La fermeture quasi-totale par la Russie des gazoducs reliant le géant eurasiatique à l’Europe a contraint les Vingt-Sept à accélérer leurs achats de gaz naturel liquéfié (GNL) aux quatre coins du monde. Paradoxalement, c’est aussi le cas de la Russie elle-même : l’UE a importé un total de 14,17 millions de tonnes de ce combustible russe par voie maritime, contre 12,99 millions de tonnes un an plus tôt, selon les chiffres publiés vendredi par la Commission européenne. Groupement international des importateurs de gaz naturel liquéfié (GIIGNL, association dans laquelle sont représentés les principaux noms du secteur).. L’augmentation s’explique, outre la fermeture des tuyaux mentionnée ci-dessus, par l’absence de sanctions sur le gaz en provenance de ce pays, contrairement à ce qui se passe pour le pétrole ou les carburants.
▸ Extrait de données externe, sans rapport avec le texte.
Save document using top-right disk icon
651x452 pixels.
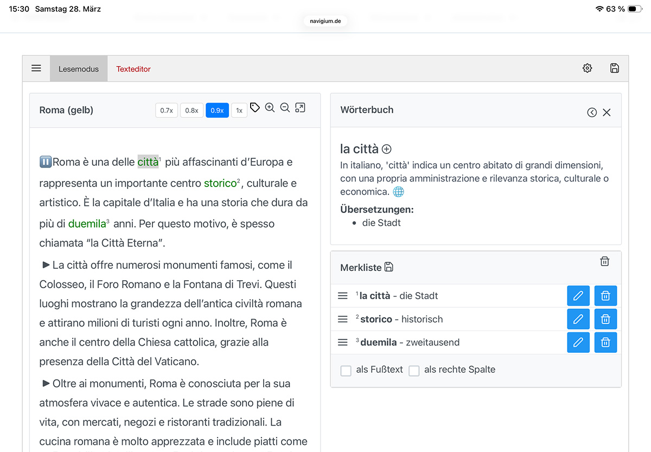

En 2022, les deux principaux points d’entrée du gaz liquéfié russe dans l’UE étaient la France et l’Espagne. C’est logique : ce sont aussi les pays qui disposent du plus grand réseau d’usines de regazéification (essentielles pour ramener le combustible à l’état gazeux après son voyage) : quatre et six, respectivement. La France a reçu 5,24 millions de tonnes, contre 3,72 millions de tonnes pour l’Espagne et, loin derrière, 1,92 million de tonnes pour la Belgique, en troisième position.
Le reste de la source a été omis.